Set down, word for word, the line with "Task: Click the Save As Draft button" and the lines after it through the final line of the data below, without pictures.
————
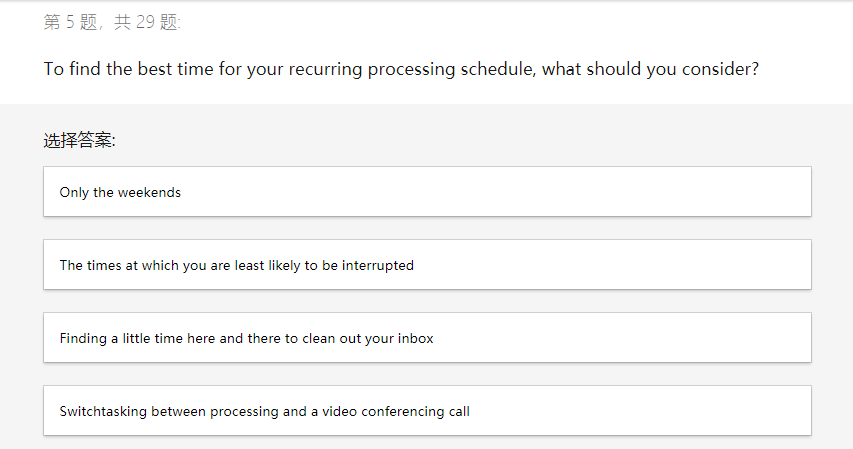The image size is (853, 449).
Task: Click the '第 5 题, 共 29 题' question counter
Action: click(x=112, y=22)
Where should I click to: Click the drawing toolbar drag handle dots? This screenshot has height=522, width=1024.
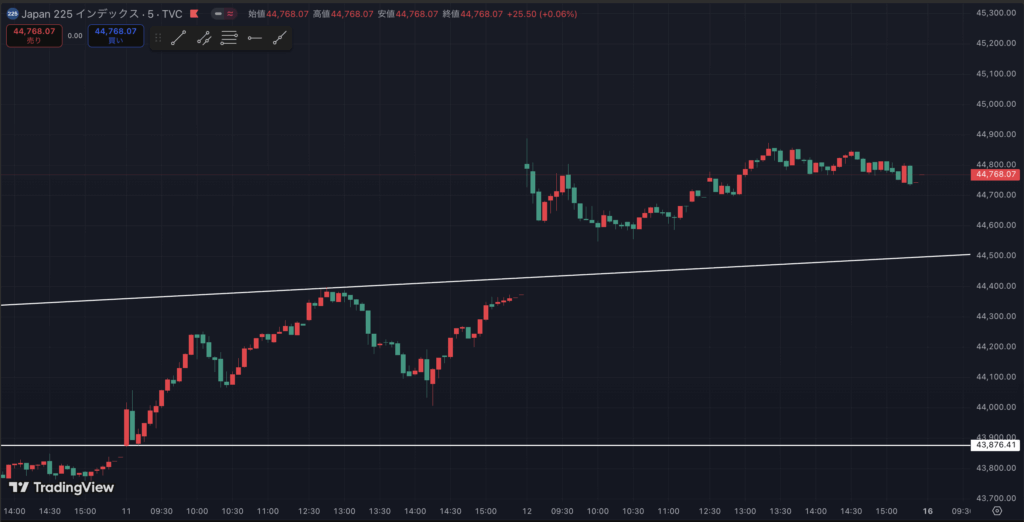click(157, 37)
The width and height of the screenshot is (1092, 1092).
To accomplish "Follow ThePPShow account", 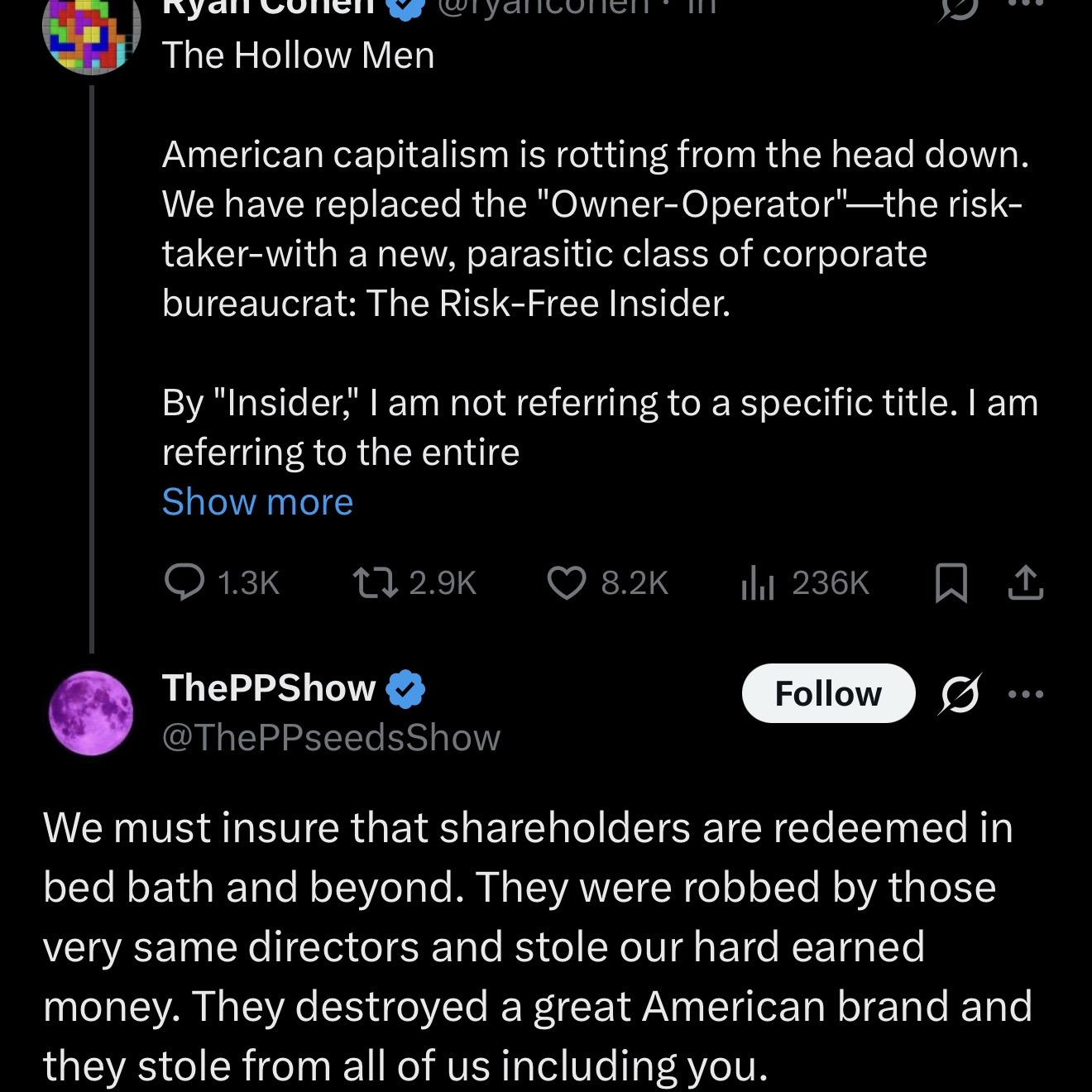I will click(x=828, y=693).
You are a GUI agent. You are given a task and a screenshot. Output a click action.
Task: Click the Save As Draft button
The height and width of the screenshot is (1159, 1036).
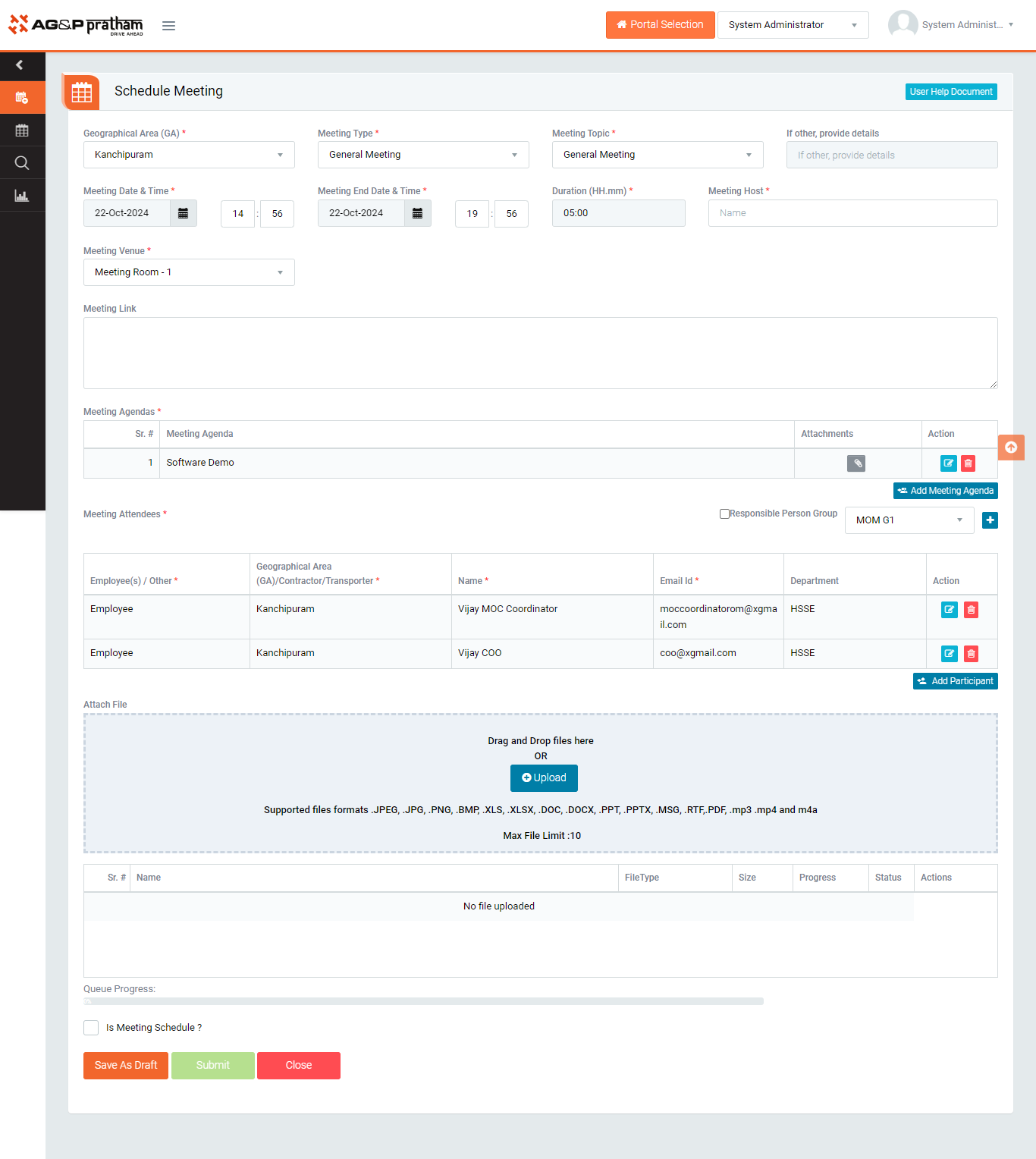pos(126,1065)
————
* _ANSWER SECTION_:
Task: Click the Save As Draft button
The height and width of the screenshot is (1159, 1036).
pos(126,1065)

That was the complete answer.